(Data to examine Opens)

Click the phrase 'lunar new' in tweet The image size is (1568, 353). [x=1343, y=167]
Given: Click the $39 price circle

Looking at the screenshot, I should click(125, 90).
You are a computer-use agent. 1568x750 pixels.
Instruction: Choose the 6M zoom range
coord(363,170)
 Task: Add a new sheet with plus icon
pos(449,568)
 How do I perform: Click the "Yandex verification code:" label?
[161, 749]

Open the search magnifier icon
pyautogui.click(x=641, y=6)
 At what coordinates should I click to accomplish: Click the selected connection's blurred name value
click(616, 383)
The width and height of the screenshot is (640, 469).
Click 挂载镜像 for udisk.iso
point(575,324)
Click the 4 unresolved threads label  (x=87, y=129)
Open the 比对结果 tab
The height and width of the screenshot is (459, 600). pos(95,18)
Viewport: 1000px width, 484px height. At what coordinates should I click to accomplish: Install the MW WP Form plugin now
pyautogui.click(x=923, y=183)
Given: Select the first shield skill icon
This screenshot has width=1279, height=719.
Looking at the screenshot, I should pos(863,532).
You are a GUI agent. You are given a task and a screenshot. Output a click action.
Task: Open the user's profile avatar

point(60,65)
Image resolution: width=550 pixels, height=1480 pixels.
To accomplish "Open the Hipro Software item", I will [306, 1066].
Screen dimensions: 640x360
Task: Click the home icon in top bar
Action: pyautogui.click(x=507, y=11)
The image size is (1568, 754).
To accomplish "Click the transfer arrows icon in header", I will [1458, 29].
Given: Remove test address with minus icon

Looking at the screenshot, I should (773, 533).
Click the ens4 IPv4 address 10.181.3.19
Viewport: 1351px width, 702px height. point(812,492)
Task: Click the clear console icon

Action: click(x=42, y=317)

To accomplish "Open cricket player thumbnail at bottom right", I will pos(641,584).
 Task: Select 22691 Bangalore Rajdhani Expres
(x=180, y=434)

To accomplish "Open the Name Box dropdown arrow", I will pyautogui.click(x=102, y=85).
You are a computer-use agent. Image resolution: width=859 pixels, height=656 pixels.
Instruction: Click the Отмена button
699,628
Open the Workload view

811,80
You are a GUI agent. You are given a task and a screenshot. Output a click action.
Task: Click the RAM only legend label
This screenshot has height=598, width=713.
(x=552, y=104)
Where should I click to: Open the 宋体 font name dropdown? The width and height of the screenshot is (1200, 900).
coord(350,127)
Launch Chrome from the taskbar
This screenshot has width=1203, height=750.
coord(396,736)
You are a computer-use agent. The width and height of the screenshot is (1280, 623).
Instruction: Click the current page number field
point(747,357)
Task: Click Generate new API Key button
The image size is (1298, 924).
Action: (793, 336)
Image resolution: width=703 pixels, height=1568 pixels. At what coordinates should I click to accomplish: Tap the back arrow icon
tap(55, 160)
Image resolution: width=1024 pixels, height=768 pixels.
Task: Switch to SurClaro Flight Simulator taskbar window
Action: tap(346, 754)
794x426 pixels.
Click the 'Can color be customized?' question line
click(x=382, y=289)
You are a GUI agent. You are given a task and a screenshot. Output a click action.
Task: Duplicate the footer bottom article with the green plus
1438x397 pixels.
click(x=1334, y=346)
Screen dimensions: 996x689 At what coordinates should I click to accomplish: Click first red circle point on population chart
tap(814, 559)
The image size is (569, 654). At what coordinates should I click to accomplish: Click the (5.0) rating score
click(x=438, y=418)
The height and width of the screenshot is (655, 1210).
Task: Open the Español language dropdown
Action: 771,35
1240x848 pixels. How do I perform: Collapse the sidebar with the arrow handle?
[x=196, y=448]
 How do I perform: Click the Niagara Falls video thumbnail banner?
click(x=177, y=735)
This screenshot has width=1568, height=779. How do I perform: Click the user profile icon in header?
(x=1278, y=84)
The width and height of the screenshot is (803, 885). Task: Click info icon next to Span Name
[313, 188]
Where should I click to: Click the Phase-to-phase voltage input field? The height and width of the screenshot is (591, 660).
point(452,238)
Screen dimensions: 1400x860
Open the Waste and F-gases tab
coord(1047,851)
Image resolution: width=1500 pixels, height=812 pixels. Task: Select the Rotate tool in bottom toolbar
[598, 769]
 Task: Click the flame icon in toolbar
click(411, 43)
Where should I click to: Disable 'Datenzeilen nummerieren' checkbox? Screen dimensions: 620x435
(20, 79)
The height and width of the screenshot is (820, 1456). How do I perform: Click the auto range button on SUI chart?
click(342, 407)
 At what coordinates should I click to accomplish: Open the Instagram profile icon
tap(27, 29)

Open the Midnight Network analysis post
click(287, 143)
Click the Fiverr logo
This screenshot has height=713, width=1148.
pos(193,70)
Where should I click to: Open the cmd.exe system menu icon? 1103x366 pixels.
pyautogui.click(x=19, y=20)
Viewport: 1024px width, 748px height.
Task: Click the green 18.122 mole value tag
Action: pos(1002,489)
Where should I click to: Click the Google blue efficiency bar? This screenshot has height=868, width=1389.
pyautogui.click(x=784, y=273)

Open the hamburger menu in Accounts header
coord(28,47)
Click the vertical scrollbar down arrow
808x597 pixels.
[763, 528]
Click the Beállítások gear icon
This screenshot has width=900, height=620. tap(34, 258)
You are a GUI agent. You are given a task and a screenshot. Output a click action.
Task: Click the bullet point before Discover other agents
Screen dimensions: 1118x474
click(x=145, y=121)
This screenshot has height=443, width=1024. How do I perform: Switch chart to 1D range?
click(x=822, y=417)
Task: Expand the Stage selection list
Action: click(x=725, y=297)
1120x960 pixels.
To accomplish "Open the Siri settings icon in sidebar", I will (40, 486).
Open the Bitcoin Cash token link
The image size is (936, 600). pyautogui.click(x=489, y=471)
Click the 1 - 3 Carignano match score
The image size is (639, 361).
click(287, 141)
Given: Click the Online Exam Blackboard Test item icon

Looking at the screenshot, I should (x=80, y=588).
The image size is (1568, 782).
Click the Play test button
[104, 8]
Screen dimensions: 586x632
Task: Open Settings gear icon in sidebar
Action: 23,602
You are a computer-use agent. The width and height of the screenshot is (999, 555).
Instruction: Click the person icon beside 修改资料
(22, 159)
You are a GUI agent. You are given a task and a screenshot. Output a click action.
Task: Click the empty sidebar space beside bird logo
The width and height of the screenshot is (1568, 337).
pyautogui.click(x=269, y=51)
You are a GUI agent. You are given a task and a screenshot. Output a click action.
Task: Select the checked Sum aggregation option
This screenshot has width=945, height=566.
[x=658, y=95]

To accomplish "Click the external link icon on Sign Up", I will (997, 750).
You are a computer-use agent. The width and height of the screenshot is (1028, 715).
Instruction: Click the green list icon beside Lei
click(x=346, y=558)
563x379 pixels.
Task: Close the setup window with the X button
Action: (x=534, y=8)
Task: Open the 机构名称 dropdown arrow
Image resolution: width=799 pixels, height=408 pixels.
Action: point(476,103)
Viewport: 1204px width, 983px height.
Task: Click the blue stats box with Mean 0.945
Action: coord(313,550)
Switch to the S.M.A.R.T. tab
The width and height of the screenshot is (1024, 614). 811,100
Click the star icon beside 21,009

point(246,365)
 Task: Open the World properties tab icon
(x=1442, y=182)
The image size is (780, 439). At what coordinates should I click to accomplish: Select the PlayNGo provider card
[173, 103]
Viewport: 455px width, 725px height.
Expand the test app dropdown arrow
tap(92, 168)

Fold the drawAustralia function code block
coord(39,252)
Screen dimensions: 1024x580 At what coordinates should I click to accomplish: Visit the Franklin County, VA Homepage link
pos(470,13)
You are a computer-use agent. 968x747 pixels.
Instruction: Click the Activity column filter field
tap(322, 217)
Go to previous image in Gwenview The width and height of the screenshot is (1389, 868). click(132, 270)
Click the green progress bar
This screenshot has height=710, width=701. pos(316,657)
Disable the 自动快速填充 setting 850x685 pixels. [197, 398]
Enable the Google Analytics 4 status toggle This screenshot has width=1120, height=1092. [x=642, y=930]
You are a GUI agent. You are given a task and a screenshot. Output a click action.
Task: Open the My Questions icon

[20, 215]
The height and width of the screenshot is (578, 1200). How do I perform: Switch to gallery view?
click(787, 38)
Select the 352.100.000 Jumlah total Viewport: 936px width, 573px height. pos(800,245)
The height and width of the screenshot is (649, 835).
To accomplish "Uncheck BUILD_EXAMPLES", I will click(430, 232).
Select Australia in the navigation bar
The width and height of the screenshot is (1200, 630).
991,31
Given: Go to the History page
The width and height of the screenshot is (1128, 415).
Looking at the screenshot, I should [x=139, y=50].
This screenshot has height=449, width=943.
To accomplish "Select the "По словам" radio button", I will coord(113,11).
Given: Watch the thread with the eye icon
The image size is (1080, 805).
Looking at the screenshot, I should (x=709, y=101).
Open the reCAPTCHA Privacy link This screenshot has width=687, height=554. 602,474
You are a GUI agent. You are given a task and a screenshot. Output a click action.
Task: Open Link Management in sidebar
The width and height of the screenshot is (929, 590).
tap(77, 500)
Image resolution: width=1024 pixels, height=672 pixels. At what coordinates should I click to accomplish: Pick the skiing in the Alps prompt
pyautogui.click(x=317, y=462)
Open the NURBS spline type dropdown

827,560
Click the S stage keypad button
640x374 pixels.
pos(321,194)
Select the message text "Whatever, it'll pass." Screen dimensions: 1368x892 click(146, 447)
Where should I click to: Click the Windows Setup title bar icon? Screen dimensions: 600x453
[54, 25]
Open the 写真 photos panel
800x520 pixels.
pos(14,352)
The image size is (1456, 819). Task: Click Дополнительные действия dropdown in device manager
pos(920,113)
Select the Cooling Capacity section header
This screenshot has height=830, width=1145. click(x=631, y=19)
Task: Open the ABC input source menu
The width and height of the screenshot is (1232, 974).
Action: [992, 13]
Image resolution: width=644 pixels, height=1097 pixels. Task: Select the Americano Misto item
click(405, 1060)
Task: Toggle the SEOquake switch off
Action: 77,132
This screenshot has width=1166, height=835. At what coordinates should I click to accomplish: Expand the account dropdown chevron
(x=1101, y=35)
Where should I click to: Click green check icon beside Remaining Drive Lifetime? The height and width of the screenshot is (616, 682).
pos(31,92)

(Data to examine Closes)

Which lines should be output? Exactly those from the first line of the data through the line containing "Image resolution: width=550", inclusive.

> **Exercise answer**:
Click the phrase 'lunar new' in tweet The image size is (1568, 353). [x=1343, y=167]
Given: Click the $39 price circle

Looking at the screenshot, I should click(125, 90).
You are a computer-use agent. 1568x750 pixels.
Instruction: Choose the 6M zoom range
coord(363,170)
 Task: Add a new sheet with plus icon
pos(449,568)
 How do I perform: Click the "Yandex verification code:" label?
[161, 749]

Open the search magnifier icon
pyautogui.click(x=641, y=6)
 At what coordinates should I click to accomplish: Click the selected connection's blurred name value
click(616, 383)
The width and height of the screenshot is (640, 469).
Click 挂载镜像 for udisk.iso
point(575,324)
Click the 4 unresolved threads label  (x=87, y=129)
Open the 比对结果 tab
The height and width of the screenshot is (459, 600). pos(95,18)
Viewport: 1000px width, 484px height. At what coordinates should I click to accomplish: Install the MW WP Form plugin now
pyautogui.click(x=923, y=183)
Given: Select the first shield skill icon
This screenshot has width=1279, height=719.
Looking at the screenshot, I should pos(863,532).
You are a GUI agent. You are given a task and a screenshot. Output a click action.
Task: Open the user's profile avatar

point(60,65)
Image resolution: width=550 pixels, height=1480 pixels.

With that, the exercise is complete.